- Opening Delimiter -

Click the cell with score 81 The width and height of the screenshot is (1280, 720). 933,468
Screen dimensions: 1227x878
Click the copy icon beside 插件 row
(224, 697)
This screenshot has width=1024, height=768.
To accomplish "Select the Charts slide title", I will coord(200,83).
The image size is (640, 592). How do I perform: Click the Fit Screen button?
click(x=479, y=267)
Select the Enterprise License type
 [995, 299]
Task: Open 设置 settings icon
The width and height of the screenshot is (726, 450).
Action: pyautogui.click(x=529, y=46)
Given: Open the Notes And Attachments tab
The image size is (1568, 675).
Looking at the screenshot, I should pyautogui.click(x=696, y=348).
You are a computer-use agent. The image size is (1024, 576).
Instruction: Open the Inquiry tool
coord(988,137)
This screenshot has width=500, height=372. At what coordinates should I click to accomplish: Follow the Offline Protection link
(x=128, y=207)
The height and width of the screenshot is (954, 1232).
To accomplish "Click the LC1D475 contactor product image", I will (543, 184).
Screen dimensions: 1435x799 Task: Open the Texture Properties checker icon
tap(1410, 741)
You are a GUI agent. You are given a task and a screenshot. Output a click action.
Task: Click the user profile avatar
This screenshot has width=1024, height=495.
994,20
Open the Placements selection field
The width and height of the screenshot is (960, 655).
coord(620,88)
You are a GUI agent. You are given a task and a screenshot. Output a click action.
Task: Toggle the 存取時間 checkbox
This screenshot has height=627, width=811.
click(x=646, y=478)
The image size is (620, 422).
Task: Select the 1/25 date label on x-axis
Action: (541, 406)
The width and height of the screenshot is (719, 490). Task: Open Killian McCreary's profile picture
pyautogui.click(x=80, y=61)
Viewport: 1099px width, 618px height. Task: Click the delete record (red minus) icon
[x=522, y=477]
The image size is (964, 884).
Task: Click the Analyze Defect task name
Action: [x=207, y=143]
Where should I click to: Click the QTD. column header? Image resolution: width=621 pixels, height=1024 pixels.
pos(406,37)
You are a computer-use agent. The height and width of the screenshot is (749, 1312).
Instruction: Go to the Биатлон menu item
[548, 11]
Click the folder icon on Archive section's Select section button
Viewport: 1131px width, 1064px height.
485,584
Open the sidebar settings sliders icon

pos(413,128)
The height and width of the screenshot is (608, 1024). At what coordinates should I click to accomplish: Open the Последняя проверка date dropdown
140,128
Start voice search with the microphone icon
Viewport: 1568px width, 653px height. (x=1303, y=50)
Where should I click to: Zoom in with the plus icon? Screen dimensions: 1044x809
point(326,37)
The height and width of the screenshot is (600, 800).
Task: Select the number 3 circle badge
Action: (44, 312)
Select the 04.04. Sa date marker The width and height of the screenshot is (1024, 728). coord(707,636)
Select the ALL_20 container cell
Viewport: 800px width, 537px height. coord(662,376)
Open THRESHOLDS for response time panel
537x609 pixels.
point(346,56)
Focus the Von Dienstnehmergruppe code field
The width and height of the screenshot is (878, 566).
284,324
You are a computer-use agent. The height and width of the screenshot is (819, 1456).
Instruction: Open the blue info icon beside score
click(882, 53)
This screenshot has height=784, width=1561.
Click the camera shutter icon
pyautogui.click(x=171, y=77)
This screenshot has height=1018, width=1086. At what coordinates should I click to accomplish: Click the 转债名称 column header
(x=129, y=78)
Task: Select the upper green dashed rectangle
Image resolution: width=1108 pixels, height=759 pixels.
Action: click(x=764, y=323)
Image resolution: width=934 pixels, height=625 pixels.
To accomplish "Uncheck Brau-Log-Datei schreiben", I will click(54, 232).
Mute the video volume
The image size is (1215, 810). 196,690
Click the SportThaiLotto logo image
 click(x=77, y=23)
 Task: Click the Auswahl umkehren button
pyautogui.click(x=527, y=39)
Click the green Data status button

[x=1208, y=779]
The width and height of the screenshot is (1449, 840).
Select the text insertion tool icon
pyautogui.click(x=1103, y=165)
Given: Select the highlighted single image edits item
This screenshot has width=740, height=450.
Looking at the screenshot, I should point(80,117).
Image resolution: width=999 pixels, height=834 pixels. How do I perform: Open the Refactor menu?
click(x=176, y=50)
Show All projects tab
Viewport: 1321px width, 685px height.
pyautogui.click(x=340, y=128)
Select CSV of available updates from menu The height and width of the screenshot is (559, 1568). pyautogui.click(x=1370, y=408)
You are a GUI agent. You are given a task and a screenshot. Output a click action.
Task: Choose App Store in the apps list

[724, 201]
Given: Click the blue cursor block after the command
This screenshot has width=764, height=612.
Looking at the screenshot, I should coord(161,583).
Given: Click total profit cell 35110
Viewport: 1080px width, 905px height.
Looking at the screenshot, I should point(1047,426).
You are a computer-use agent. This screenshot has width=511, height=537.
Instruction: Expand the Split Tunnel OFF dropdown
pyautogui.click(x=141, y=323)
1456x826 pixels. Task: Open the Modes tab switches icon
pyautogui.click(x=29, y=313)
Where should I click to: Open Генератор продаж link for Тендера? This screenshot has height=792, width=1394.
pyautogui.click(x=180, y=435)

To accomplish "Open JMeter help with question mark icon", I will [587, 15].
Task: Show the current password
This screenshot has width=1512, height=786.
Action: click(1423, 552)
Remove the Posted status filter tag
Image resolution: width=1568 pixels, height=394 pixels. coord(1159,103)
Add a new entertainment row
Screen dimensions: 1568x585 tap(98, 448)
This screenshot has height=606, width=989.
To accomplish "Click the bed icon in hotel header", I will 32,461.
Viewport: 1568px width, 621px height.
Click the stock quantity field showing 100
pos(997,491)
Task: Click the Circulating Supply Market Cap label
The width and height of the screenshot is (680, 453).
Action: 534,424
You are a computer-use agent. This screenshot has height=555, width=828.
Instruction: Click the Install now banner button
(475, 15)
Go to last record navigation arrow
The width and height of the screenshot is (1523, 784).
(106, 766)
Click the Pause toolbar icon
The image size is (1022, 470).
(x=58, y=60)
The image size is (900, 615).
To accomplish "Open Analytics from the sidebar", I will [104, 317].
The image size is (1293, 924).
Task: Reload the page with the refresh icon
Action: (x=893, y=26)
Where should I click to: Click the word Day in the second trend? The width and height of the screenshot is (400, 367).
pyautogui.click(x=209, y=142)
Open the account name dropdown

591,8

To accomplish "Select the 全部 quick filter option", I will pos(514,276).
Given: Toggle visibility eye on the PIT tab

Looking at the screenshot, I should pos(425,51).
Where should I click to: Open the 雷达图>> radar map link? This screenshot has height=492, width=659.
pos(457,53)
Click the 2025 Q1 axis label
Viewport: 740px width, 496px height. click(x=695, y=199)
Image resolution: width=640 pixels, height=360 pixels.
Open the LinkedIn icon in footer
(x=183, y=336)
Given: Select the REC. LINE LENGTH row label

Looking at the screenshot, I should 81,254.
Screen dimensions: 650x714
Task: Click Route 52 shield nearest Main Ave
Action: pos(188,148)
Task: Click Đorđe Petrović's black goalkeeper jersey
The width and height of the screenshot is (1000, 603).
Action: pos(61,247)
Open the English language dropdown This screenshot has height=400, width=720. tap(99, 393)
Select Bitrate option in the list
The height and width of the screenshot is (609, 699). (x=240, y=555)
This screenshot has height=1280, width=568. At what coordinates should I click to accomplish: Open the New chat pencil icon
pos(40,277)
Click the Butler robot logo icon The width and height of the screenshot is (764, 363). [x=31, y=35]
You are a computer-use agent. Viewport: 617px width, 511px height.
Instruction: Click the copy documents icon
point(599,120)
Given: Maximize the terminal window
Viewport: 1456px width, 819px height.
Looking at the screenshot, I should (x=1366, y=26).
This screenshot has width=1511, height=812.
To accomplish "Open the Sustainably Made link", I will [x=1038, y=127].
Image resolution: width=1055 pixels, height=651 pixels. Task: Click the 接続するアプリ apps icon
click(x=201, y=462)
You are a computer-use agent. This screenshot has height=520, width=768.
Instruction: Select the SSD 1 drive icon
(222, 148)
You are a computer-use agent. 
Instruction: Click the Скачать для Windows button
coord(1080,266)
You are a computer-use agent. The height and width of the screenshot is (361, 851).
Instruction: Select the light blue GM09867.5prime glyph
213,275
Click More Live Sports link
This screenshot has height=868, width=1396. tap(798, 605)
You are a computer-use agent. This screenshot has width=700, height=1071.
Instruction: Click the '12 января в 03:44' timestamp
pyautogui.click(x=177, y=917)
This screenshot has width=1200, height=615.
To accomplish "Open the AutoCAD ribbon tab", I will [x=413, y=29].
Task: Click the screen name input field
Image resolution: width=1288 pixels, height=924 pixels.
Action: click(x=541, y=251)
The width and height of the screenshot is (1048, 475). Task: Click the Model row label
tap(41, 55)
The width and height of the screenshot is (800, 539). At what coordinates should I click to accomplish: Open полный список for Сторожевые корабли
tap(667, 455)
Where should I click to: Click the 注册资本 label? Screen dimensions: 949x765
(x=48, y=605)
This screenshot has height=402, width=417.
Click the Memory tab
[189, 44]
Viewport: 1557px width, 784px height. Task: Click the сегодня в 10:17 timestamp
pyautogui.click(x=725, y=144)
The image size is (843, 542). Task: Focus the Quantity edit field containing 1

- Closing Delimiter -

Exercise>
For every line in the data above that holds "computer", return the line itself.

Your solution>
You are a computer-use agent. The image size is (1024, 576).
You are a computer-use agent. The height and width of the screenshot is (749, 1312).
You are a computer-use agent. The height and width of the screenshot is (819, 1456).
You are a computer-use agent. This screenshot has width=511, height=537.
You are a computer-use agent. This screenshot has height=555, width=828.
You are a computer-use agent. Viewport: 617px width, 511px height.
You are a computer-use agent. This screenshot has height=520, width=768.
You are a computer-use agent. 
You are a computer-use agent. The height and width of the screenshot is (361, 851).
You are a computer-use agent. This screenshot has width=700, height=1071.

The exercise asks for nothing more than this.